▶ What is asked
Copy the listing below word for word, starting at the line that contains "Open the three-dot overflow menu" and continuing through the end of the listing, with both ends included. Leave the pictures out of your answer.
+++
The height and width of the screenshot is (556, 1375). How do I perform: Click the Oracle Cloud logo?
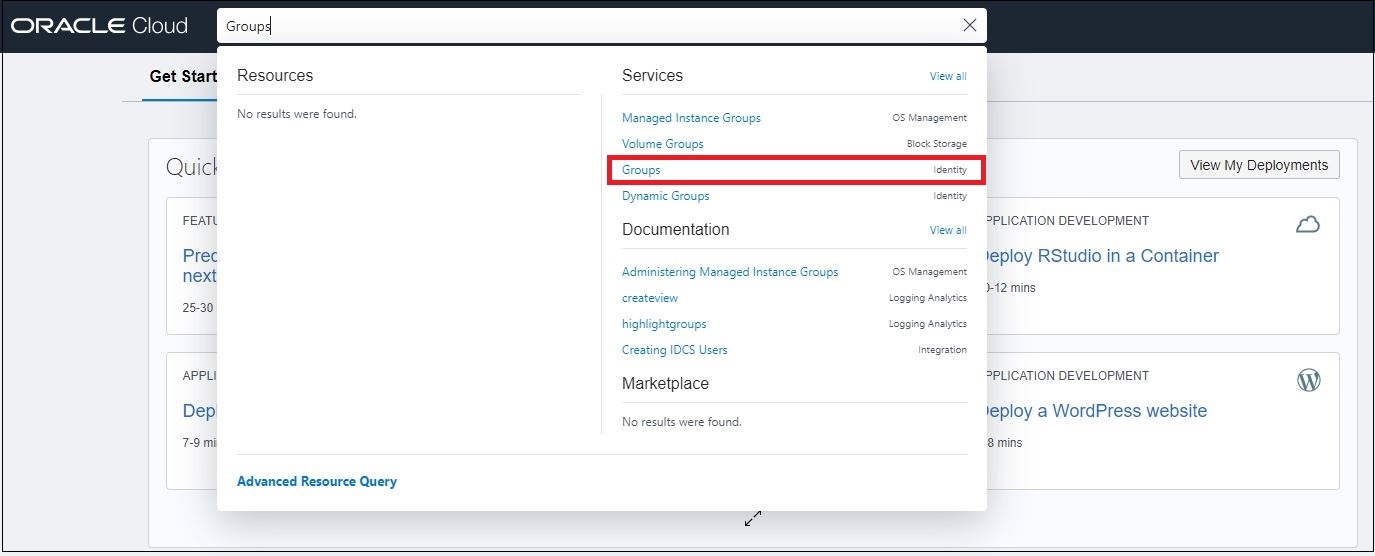click(x=100, y=26)

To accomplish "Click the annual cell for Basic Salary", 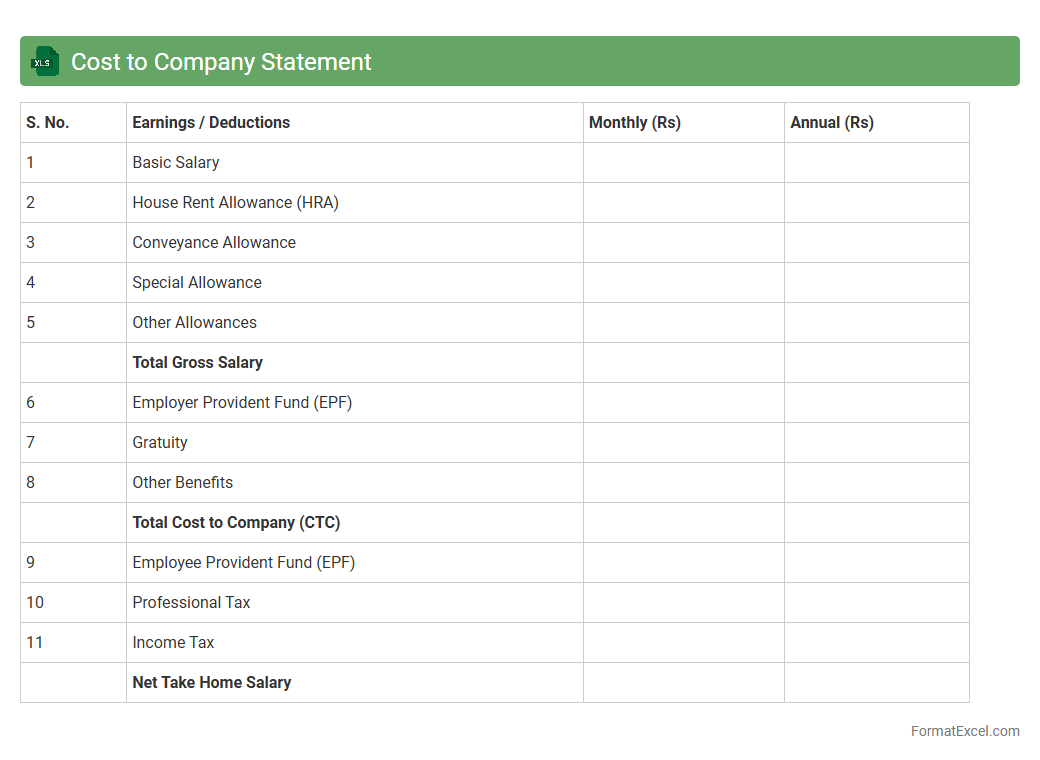I will (876, 162).
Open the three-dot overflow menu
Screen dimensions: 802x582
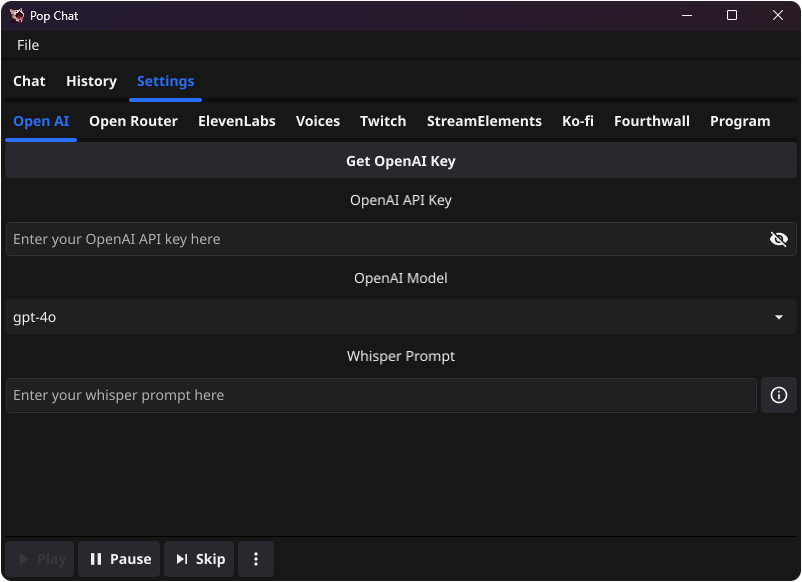point(256,559)
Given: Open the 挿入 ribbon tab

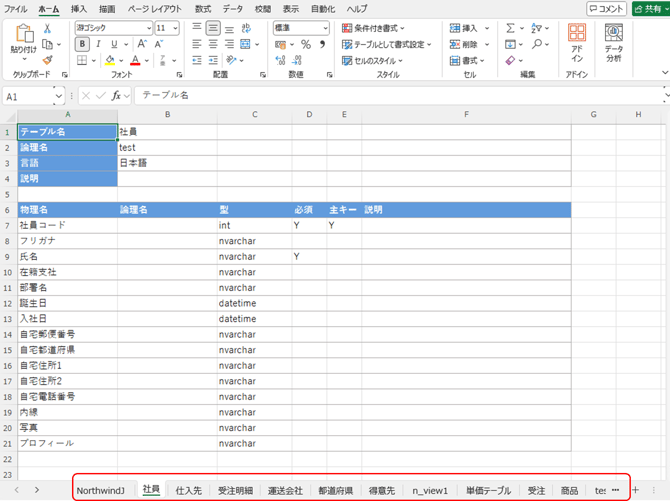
+++
▶ Result
Open the three-dot overflow menu
Screen dimensions: 802x582
point(256,559)
Given: Open the 挿入 ribbon tab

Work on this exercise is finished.